Intelligent connectivity
Nick Scott says the intelligent connectivity within the system today makes it so much easier to operate – and has allowed Portsmouth Aqua to build the units without PLCs. “With the Grundfos equipment, we can use the pump display interface – and use the functionality within each of the pumps to enable them to send signals to each other.”
For the backwash process, for example, the supply pump measures the trans-membrane pressure (TMP) – or differential pressure – between the pressure side of the water going into the ultra-filtration membranes and the water coming out the other side. “This measurement is used as a trigger. If it gets to a limit – such as the filter membrane is blocking – the supply pump will stop, and the backwash will start, running through its process of backwash stages. When it finishes, it then starts the supply pump, and the backwash pump stops all by itself,” says Nick.
In addition, Grundfos E-Pumps interconnect to flow and pressure sensors, self-regulating to system requirements and in-turn reducing power consumption by up to 70% vs fixed speed pumps, according to Luke Gardener.
The outcome
Simon Escott, Managing Director of Portsmouth Aqua, says the system meets the company’s initial vision. “Working with Grundfos is absolutely brilliant,” he says. “The key part of our system is to offer a solution that is easy. A system that’s reliable to work with. It’s very encouraging that we’ve managed to incorporate all the latest technology of Grundfos to make this very reliable system that meets the vision of Portsmouth Aqua.”
Nick Scott says that Luke Gardener from Grundfos had joined the project about ten months prior.
“We were very lucky to have Luke as a technician. Together we were able to go on a journey that took us from just trying to fix the initial issue and problems to actually a completely wider vision of how we could take the product.”
Grundfos supplied a package of IE5 variable-speed, high-efficiency pumps (CME, CRNE), Smart Digital dosing pumps (DDA), differential pressure and flow sensors (RPS, DPS, VFS), water quality instrumentation measurement and control (DID & S:CAN), and remote monitoring units (GRM) as an intelligently connected, fully autonomous system for Portsmouth Aqua.
The potable water purification unit from Portsmouth Aqua is built with an inter-connected system of ‘intelligent’ pumps, controls, sensors and filters, yet is simple enough to operate for any non-trained person in remote sites – such as disaster zones, says project manager Nick Scott. A demonstration model is set up behind him, purifying water from the lake near the company’s headquarters in Portsmouth, UK.
The water purification system from Portsmouth Aqua had to be so simple to use, any disaster relief aid worker – they envisioned one named Polly – should be able to operate it by just turning it on or switching it off.
A system of intelligent pumps sends signals to each other as they each monitor pressure and flow at their positions in the treatment system, triggering events like backwash – shown here.
Luke Gardener of Grundfos has helped Portsmouth Aqua to integrate Grundfos pumps into its off-grid water purification unit. Here, he is using a remote monitoring app to connect to one of the pumps on the unit.
Water purified from the “dirty” lake in the background via the Portsmouth Aqua unit. The water system uses no corrosive or dangerous chemicals during purification.

□ □ □

EXERCISE OBJECTIVE: In the text on Portsmouth Aqua's water purification unit, by how much can Grundfos E-Pumps reduce power consumption compared with fixed speed pumps?

SOURCE INFORMATION:
□ □ □

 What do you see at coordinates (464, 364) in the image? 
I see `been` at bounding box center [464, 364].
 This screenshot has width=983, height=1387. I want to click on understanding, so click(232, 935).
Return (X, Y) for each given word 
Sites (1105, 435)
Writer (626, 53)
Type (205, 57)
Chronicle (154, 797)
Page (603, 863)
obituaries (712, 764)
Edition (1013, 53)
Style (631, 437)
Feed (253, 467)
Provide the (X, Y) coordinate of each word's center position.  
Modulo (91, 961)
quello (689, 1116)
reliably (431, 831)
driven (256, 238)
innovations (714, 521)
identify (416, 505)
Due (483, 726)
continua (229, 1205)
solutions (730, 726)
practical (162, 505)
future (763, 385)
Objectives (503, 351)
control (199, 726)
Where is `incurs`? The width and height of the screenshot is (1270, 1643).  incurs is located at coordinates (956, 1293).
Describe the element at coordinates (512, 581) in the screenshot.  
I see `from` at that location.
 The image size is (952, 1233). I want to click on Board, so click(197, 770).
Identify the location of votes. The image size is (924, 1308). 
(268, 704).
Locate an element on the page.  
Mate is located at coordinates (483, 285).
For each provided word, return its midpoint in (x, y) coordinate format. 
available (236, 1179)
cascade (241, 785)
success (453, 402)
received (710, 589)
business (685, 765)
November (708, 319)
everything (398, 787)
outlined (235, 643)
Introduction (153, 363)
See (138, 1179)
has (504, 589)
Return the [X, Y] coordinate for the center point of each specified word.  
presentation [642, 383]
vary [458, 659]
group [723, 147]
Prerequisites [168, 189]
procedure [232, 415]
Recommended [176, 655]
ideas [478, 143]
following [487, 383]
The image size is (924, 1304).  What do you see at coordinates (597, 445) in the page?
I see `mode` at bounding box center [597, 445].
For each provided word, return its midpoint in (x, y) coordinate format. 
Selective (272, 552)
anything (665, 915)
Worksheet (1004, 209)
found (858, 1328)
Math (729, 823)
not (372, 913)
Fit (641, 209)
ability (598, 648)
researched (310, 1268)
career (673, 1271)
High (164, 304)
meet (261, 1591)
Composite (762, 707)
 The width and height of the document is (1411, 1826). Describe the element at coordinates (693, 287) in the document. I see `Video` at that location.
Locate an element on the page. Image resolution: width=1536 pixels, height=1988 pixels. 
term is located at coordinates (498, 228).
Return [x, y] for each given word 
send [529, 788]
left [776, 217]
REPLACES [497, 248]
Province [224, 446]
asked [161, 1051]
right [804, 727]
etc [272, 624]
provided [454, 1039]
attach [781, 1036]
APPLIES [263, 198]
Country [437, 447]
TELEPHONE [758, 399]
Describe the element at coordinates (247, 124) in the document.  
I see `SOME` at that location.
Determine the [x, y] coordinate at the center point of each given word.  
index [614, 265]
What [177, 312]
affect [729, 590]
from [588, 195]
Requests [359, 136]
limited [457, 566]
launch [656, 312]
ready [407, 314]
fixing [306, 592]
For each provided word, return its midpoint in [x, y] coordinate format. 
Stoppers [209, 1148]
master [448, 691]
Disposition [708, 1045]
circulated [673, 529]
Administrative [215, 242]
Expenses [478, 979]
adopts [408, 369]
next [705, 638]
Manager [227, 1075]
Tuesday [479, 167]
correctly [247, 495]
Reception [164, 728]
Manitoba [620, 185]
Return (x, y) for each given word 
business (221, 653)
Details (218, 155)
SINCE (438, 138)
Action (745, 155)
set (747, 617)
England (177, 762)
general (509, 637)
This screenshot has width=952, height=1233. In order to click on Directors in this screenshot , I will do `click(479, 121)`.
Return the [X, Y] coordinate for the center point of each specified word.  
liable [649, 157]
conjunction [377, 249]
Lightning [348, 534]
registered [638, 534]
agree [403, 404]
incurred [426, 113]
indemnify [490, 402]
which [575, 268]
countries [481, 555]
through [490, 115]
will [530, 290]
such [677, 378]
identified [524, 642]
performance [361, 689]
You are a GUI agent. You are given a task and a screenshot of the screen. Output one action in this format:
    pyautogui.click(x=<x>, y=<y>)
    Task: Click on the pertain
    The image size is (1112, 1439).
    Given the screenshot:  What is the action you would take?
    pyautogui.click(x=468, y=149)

□ □ □

ANSWER SPACE: By up to 70%.